# check for authorized keys from script [SOLVED]

## Geddy Leon

How can I, using a bash script, check if a remote machine has my public key in it's authorized_keys file and print a message and exit if it doesn't.

Something like:

```

if grep "Password" in `ssh my_user@some_host.com true`

     echo "ssh keys not set up, exiting..."

     exit 1

else

     echo "log in successful, starting processing..."

     do ssh commands

     do more commands ...

     exit

fi

```

any suggestions would be great...Last edited by Geddy Leon on Sun Jan 25, 2009 6:47 pm; edited 1 time in total

----------

## timeBandit

Assuming you don't want to be prompted for passwords or passphrases: in general, you can't.

If the key is not protected by a passphrase, or you don't mind being prompted to enter the passphrase, this works:

```
result="$(ssh -oIdentityFile=/path/to/private.key user@host 'echo OK')"

if [ $? != 0 ] ; then

    echo Failed

elif [ "$result" = "OK" ] ; then

    echo Key is valid

else

    echo Denied

fi
```

Note even this is flawed: If the server is configured to allow password- and key-based authentication, it will fall back to a password prompt if the private key isn't accepted.

----------

## magic919

Take a look at Expect instead of bash scripts.  Should be able to do what you want.

----------

## Geddy Leon

Thanks for the tips.

Expect will probably work, yeah. I don't need to run an interactive session though. I just want to check whether or not I get prompted for a password. To use expect I would have to check if it's installed, emerge if not, etc... from the script.

timeBandit's script is something like I was hoping for but it still outputs "Password:" to the terminal if the public key isn't set up at the remote machine.  I was thinking the "Password:" goes to stdout or stderr or something, which can be redirected and grepped through, but apparently not. 
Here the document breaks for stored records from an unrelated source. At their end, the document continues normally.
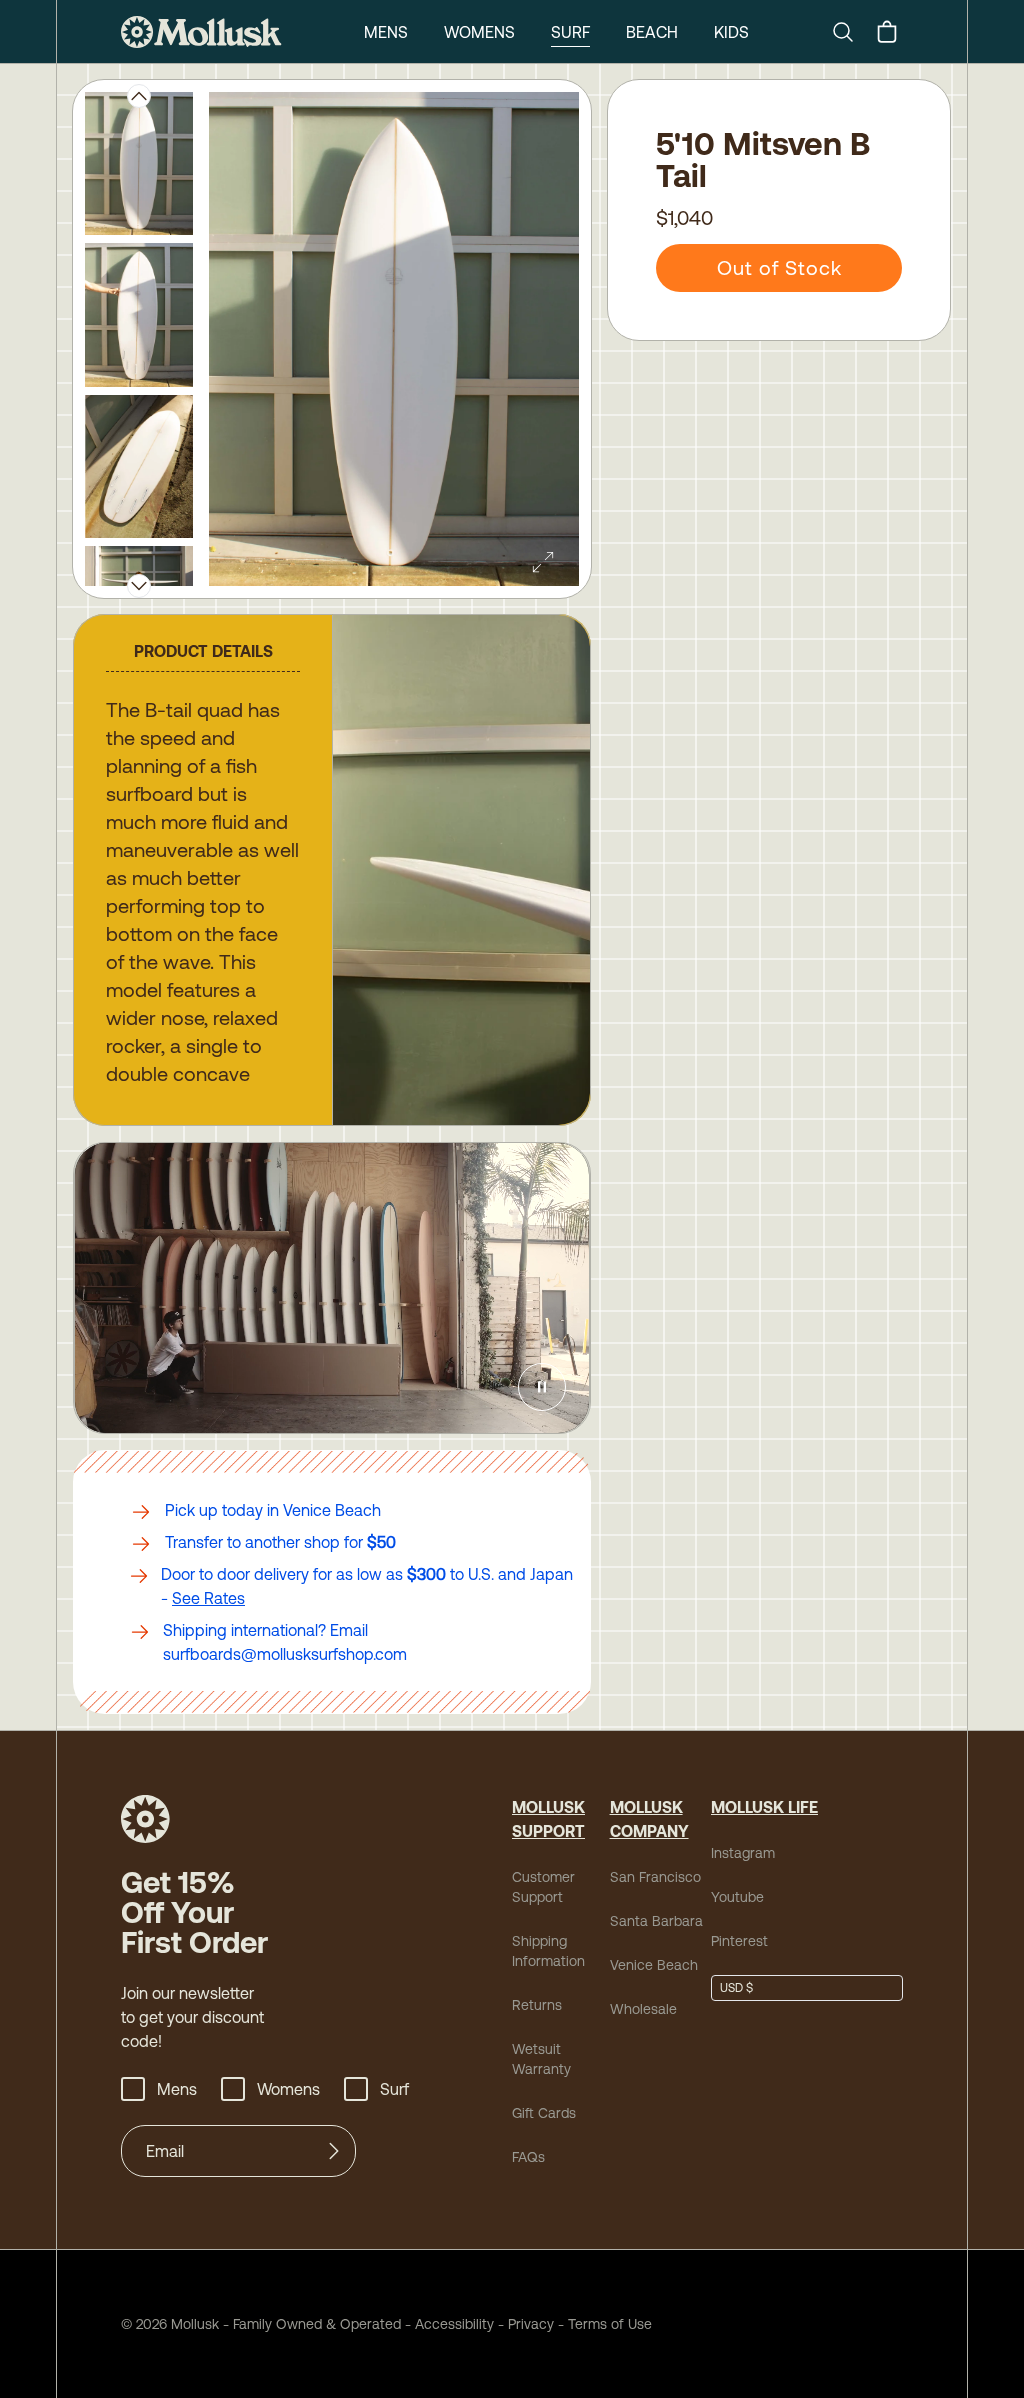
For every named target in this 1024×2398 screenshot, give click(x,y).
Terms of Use (610, 2324)
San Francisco (655, 1877)
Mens (386, 32)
How does the "Password:" prompt show up on the terminal ? Does the ssh process have some other way to communicate with the terminal other than stdin, stdout, stderr ?

...

----------

## magic919

You do only need Expect on the local machine, not the remote server.

----------

## timeBandit

 *Geddy Leon wrote:*   

> I was thinking the "Password:" goes to stdout or stderr or something, which can be redirected and grepped through, but apparently not. 
> 
> How does the "Password:" prompt show up on the terminal? Does the ssh process have some other way to communicate with the terminal other than stdin, stdout, stderr?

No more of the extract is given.